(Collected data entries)
= Beginning of Section =
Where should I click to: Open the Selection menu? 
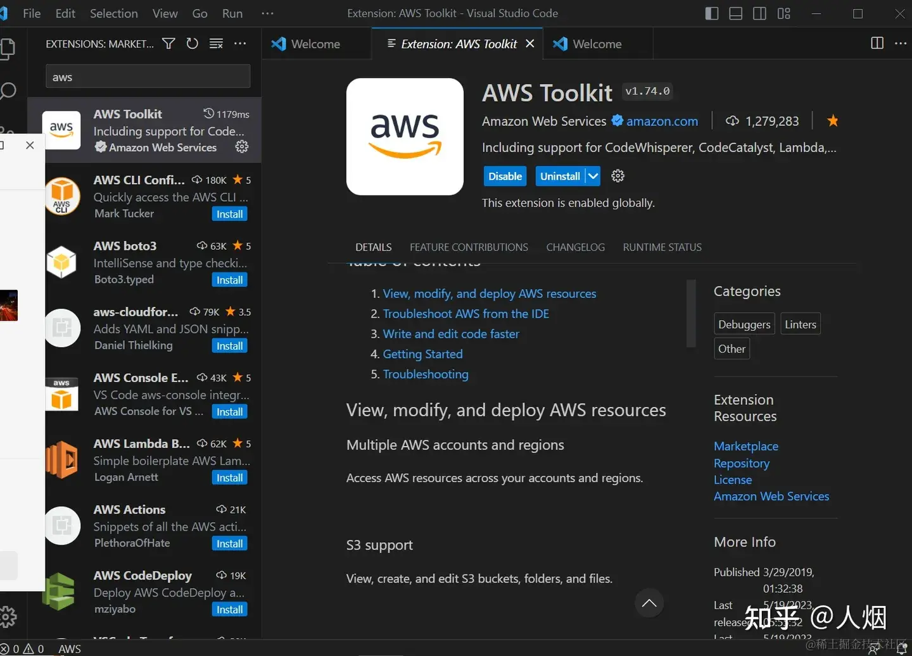[113, 13]
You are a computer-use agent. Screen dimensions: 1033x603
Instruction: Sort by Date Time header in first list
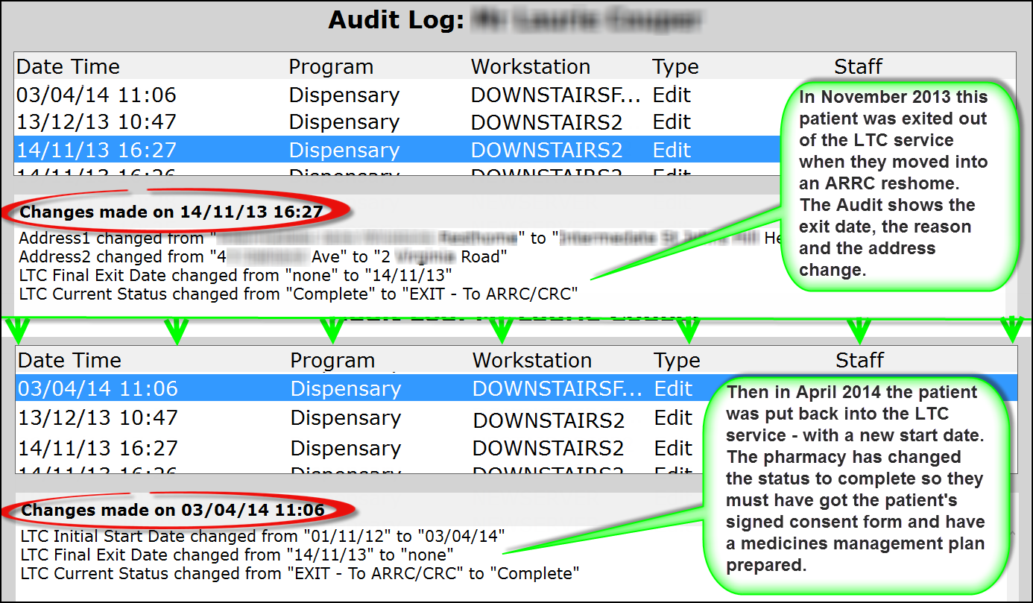(x=68, y=66)
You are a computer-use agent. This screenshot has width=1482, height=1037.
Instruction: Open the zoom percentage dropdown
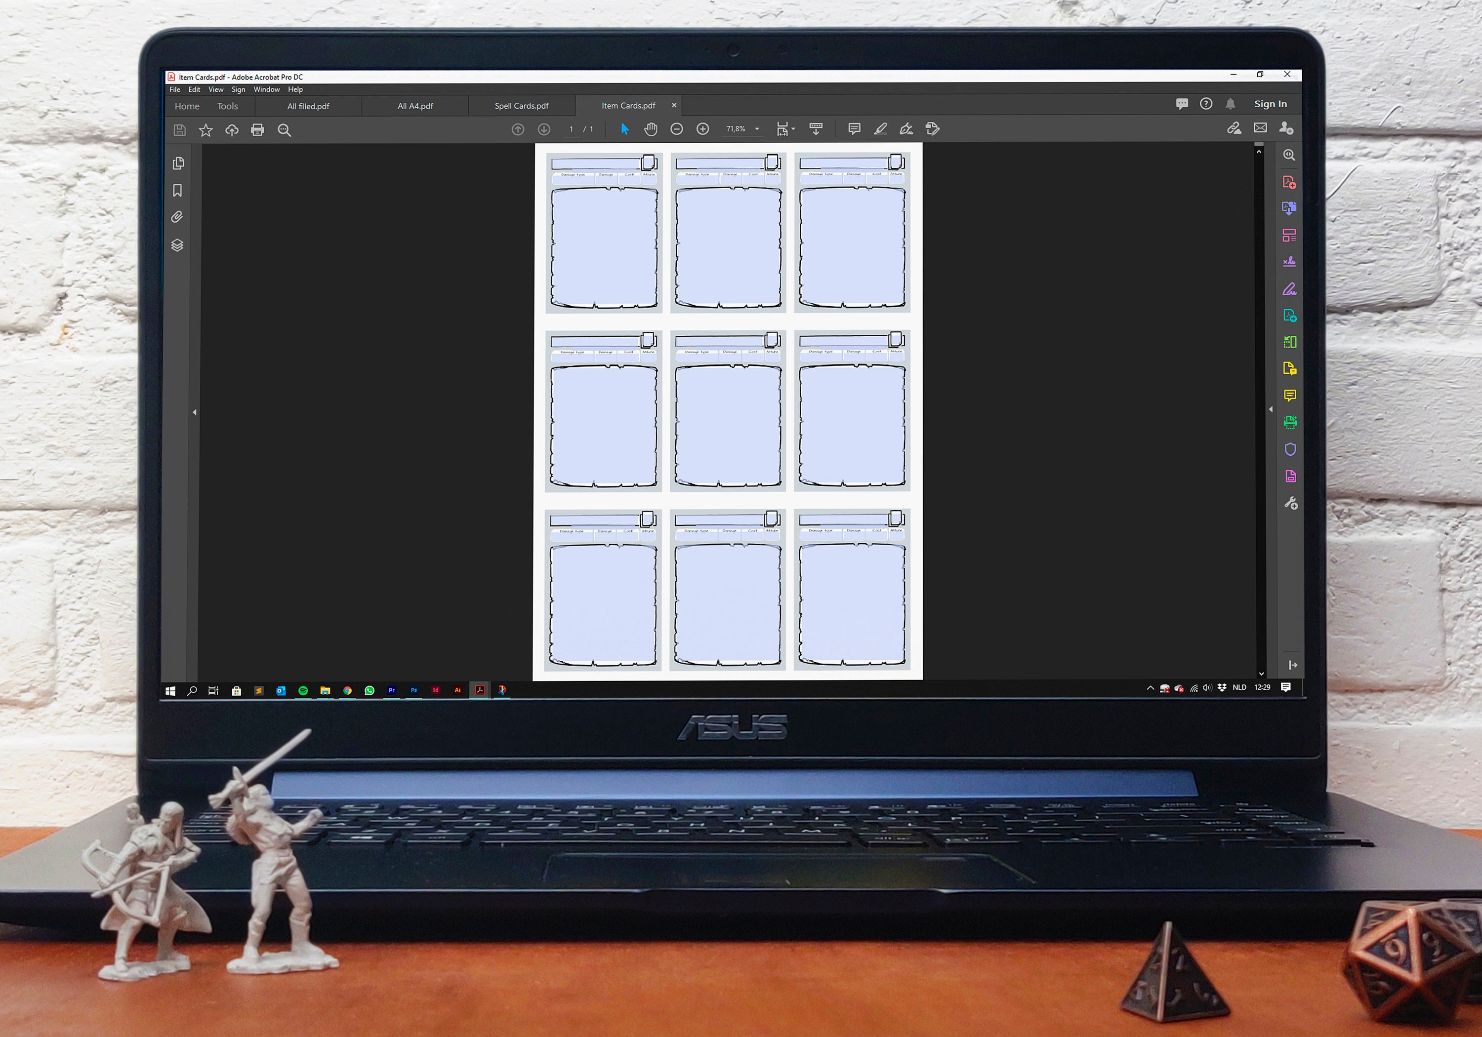pos(757,129)
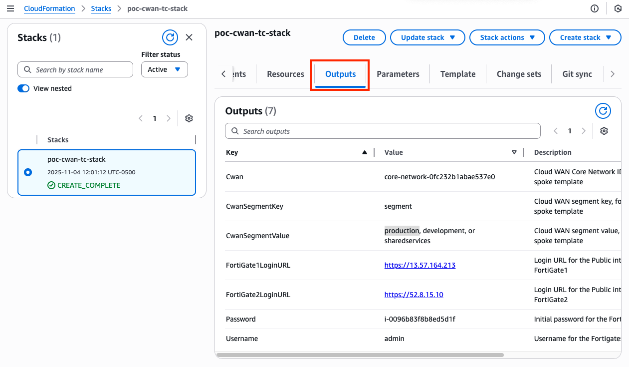Viewport: 629px width, 367px height.
Task: Click the info icon in header
Action: [595, 8]
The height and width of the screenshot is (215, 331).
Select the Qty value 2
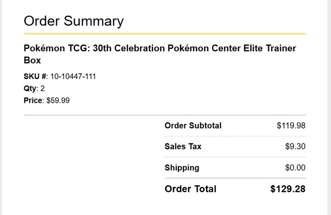click(x=43, y=88)
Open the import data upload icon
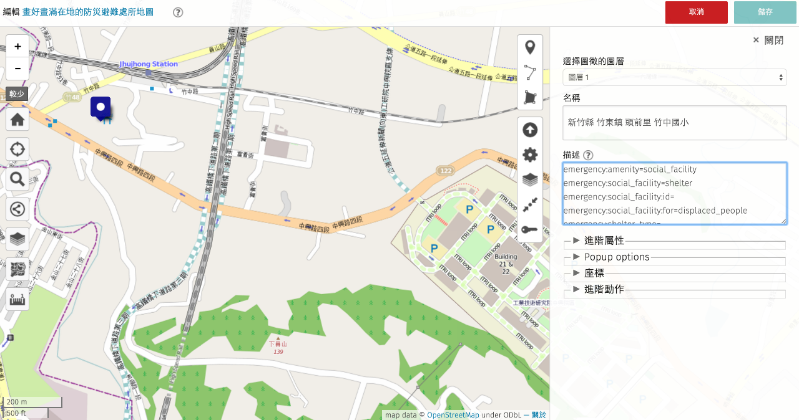799x420 pixels. (x=530, y=130)
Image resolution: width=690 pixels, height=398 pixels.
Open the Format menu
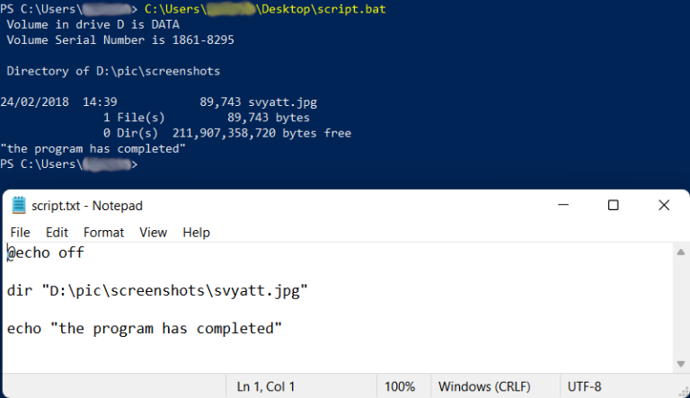[x=103, y=232]

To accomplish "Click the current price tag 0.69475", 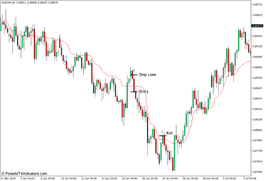I will point(257,26).
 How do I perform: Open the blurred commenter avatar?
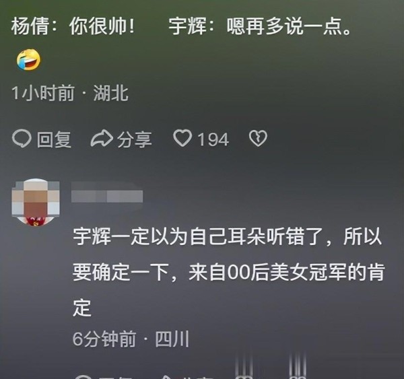click(36, 203)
= End of Section =
## Work instruction
Only the lines with "agent" are needed; find them in the records and copy each one.

## Result
You are a computer-use agent. Screen dimensions: 1033x603
You are a computer-use agent. This screenshot has width=1482, height=1037.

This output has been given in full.